When I teach about social class and education, we examine discouraging labor market data. We scrutinize graphs and charts documenting funding inequalities among the schools attended by middle-class, working-class, and poor kids. We analyze disparities in college attainment.

And the teachers and wanna-be teachers inevitably ask “But what do we tell our students?”

The Education Wonkette generated discussion about exactly such things here.  While she (and her readers) have moved on to other things as I’ve been chipping away at my Google Reader backlog, the question remains:

What do we tell the kids?

3 thoughts on “What Do We Tell the Kids?

  1. Jeanne February 24, 2008 / 9:17 pm

    It’s an interesting question…and I wonder if its intent is to direct our attention away from their clear responsibility to change the system. Perhaps they are projecting their helplessness onto the kids they’ll eventually teach.

    Denial is a great coping mechanism.

  2. janevangalen February 25, 2008 / 7:52 am

    Hi, Jeanne,

    I think that for many teachers, the tension is that while the system clearly has to be changed, there are living and breathing children in front of them every day who have to chart out their next steps in life, and to paraphrase Dorothy Holland, what do we do while awaiting the revolution?

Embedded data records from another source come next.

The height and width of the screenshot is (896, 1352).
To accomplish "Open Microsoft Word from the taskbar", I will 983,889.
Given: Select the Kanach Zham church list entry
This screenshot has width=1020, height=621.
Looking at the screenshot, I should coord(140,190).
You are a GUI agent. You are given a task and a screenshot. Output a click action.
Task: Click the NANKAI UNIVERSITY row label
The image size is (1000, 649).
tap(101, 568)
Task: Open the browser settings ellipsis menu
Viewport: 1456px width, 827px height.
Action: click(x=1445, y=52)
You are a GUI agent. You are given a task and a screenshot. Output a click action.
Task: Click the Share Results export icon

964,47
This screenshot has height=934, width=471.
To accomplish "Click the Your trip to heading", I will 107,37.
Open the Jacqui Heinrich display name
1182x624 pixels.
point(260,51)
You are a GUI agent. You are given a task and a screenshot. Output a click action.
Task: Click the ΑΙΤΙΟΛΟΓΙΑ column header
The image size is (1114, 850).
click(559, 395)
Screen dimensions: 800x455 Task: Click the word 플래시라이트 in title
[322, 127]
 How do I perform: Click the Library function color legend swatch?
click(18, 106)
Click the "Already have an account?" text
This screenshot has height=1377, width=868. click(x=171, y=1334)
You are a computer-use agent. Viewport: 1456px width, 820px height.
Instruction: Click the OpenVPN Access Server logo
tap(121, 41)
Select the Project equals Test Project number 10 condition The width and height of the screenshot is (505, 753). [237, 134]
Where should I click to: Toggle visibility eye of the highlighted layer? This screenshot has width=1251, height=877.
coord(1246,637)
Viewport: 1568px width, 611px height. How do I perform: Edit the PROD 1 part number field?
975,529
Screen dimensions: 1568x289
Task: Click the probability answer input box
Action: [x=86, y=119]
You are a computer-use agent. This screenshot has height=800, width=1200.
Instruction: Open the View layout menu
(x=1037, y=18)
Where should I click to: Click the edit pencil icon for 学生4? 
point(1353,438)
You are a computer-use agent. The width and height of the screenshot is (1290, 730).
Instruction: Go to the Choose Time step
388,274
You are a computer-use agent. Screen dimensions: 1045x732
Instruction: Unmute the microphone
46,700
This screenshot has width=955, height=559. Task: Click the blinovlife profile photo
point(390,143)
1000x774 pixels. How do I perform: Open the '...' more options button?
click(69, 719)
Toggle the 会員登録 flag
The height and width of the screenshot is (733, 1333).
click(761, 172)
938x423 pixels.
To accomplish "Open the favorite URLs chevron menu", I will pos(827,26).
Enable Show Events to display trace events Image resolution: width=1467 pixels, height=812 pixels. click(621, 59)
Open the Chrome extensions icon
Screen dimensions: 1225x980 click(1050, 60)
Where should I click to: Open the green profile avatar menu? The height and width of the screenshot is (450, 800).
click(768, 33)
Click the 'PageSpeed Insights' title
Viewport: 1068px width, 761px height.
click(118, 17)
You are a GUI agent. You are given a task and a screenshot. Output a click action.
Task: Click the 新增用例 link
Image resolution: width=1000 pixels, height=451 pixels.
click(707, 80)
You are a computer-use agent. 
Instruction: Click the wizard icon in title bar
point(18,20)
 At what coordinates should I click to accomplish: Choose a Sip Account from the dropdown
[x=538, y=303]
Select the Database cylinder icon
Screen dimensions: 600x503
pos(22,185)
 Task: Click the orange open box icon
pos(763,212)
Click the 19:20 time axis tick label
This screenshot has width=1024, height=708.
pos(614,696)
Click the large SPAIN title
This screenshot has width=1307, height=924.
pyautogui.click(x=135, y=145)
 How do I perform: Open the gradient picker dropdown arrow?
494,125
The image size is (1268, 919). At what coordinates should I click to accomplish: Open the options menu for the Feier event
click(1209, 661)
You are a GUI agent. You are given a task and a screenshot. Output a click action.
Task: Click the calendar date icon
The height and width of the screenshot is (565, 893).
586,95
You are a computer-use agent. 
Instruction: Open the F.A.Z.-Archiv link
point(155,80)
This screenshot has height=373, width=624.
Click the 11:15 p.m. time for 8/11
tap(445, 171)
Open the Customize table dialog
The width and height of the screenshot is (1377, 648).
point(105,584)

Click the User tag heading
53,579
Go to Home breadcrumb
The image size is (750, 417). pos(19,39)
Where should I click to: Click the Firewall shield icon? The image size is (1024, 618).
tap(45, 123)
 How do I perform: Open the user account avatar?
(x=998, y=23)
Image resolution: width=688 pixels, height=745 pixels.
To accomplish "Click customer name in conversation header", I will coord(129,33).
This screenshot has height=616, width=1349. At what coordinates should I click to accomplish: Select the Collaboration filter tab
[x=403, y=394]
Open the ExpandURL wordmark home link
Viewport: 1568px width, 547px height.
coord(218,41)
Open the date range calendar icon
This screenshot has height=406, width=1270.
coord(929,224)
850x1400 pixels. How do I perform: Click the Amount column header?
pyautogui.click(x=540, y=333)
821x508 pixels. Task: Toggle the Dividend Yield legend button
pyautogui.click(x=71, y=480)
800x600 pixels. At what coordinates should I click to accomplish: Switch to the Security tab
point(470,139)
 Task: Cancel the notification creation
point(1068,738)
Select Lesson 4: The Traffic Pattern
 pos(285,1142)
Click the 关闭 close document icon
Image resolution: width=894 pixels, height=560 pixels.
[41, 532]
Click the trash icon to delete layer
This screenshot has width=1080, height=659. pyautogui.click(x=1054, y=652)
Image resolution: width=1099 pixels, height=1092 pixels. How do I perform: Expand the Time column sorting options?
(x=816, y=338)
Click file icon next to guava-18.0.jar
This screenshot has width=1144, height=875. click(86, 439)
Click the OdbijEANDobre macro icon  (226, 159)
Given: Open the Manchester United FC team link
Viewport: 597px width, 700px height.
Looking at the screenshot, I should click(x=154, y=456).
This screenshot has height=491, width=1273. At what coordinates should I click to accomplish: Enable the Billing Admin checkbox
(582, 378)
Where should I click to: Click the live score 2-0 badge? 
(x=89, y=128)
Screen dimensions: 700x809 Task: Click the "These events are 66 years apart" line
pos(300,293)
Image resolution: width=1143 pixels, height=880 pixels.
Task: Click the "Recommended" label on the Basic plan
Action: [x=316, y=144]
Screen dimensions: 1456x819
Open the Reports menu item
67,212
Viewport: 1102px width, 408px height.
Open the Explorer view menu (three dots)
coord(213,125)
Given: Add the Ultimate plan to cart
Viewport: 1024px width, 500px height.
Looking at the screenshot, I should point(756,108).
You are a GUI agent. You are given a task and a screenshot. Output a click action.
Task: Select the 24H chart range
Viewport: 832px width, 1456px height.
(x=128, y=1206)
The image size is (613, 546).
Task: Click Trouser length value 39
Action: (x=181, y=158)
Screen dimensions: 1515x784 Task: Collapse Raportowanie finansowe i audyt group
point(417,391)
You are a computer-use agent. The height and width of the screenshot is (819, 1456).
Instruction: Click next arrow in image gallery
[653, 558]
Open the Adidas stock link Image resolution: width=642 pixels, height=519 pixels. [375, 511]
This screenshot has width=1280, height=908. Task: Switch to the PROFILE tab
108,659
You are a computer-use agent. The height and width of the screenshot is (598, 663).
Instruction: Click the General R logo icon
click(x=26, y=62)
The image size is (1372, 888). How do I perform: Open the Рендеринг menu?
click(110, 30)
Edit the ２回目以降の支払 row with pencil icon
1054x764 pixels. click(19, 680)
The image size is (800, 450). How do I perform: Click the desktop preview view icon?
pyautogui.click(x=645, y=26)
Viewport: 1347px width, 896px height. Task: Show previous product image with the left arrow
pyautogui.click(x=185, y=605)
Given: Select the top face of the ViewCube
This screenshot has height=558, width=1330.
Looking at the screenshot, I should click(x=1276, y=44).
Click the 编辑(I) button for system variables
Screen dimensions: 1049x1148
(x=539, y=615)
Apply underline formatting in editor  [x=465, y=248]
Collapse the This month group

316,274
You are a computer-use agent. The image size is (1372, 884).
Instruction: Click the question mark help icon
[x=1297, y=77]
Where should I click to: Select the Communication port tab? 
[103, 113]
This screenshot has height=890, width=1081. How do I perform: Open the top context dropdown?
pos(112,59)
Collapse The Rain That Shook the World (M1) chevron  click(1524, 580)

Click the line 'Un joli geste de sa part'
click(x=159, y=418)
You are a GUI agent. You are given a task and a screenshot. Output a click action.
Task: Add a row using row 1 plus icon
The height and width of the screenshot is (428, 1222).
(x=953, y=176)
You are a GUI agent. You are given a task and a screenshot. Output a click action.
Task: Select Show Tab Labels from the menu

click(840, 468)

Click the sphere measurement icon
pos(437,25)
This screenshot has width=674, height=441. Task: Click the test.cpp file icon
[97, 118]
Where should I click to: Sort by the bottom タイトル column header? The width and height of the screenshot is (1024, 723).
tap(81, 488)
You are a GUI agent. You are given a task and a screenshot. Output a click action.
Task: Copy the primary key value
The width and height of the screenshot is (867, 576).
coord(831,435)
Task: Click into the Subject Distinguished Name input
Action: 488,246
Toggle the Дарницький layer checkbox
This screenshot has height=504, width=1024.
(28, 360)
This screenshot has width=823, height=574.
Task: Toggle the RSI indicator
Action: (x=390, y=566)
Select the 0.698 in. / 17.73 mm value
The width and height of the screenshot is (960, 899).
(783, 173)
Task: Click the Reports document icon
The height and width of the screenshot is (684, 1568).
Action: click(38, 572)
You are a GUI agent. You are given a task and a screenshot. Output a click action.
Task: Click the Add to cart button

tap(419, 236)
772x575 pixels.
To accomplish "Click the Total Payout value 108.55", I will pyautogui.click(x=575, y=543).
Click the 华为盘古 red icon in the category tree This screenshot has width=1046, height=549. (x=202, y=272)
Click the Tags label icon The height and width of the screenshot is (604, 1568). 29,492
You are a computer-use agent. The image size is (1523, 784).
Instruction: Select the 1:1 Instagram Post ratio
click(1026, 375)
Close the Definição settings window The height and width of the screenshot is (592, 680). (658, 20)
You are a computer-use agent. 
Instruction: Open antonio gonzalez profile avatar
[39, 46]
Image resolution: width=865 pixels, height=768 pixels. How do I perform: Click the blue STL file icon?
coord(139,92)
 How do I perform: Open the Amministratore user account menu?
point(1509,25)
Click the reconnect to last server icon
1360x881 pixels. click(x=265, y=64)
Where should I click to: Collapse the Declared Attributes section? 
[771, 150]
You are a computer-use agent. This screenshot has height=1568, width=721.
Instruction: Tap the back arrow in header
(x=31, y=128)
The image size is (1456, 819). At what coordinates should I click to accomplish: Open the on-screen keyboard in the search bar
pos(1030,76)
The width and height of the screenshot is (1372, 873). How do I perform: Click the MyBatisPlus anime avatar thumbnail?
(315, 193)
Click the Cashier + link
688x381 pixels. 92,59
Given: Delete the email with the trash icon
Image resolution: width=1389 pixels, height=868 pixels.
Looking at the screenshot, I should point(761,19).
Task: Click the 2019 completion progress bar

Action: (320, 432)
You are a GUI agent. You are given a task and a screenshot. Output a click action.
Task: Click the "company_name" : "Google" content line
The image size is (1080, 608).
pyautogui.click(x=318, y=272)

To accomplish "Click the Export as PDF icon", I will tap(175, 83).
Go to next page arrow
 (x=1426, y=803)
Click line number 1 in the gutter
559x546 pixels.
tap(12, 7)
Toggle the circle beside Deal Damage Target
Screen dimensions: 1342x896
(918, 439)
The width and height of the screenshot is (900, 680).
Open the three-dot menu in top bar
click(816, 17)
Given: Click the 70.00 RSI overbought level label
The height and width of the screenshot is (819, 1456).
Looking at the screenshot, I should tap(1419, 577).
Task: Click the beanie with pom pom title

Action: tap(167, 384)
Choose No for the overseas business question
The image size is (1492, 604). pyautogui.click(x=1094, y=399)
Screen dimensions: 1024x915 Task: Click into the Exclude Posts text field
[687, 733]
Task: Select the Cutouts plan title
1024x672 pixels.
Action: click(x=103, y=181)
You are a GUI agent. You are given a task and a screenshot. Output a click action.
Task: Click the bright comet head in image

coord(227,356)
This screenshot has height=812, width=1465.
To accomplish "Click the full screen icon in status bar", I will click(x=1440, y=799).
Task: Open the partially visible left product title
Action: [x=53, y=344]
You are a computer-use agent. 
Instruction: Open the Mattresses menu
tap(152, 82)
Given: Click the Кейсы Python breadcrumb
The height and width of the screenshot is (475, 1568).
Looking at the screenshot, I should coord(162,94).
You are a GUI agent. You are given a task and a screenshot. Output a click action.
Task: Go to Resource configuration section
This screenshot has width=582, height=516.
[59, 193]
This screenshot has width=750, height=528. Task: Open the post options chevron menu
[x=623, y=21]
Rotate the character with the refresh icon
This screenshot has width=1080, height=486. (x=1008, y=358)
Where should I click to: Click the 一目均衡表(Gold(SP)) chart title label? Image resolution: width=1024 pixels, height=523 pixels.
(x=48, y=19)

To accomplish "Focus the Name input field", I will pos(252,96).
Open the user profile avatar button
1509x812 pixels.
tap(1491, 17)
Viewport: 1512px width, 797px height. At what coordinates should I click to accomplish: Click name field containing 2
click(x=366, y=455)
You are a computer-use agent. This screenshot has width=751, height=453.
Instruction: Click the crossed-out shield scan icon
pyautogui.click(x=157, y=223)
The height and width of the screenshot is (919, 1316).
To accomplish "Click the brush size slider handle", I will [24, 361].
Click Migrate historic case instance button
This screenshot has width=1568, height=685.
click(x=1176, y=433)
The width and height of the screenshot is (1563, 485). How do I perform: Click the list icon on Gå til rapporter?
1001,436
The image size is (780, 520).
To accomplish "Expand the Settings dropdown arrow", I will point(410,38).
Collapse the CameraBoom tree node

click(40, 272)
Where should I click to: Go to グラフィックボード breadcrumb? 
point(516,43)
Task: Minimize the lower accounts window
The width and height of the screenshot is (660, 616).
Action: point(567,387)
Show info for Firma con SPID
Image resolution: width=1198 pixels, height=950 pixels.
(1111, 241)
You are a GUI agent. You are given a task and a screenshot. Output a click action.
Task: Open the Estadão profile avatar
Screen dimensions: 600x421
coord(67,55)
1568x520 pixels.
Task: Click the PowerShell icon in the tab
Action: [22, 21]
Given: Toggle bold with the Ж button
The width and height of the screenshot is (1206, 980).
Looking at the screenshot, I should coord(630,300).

    Do we urge more kids to go to college? Do we encourage them to go to work and to reinvigorate unions in the service sector? What do we do when kids who have never known material comfort just want to strive for their own piece of the pie? Do we tell them, instead, that it’s their job to forgo the day when they can finally pay the rent without worry, because they’re obligated instead to work for the greater good? How do we talk with parents about the dreams that they have for their children?

    When the entire system now is organized around the empty promises that children who score well on high-pressure tests will do well in life, how do we frame a counter-story with young people?

    I think that it’s a complicated question that plays out pretty powerfully in the day to day work of teachers.

    Jane

  3. Jeanne February 26, 2008 / 12:48 pm

    I can imagine it’s hard to stand in front of a room of children and not ask these questions. And I’m not a teacher so I have no place answering the questions. I can talk about my experience as a student and the one thing a teacher did to change my life.

    For my K-9 school years, I went to schools that were populated entirely with other working class kids. We were all taught to get the right answers to the right questions and do what we were told. In middle school, I was required to take two quarters each of metal shop, wood shop, home-ec sewing and home-ec cooking for two years. I was advised to go to a vocational school for my high school years, so I did, to learn short hand and typing and keypadding and filing and secretarial ethics.

    I went to a high school (10-12) that was 90% working class/poor and 10% middle class half of my day, and the other half was spent at the vocational school. And for the first time in my life, I had a teacher (Mr. Reese, geometry) ask me why I wasn’t considering college. He told me he’d work over the summer to teach me Algebra II so that I could catch up in math to the other college-bound students. In 11th grade, I dropped out of the vocational school and set my sights on college, all because of one teacher.

    I can’t help but wonder that if my other gifts had been recognized and nurtured a lot sooner (I was always very good at reading and writing), I’d have finished college in 1989 instead of 2007, if I’d have already been a published author instead of just now, at 40, starting a writing career filled with doubt about it all.

    I can’t help but wonder if, instead of being pushed into business leadership, George W. Bush had been recognized and nurtured for his innate gifts, if he’d be baling hay today.

    So encouraging everyone to go to college isn’t going to work. Encouraging everyone to go to work to reinvigorate unions isn’t going to work. Encouraging everyone to forgo financial stability to work for the greater good isn’t going to work.

    We change the world by changing one heart at a time.

    Mr. Reese changed me by one simple act: acknowledging and nurturing one of my gifts.

    And that creates a more powerful story than promising a child that if s/he scores well on a test, s/he’ll be successful.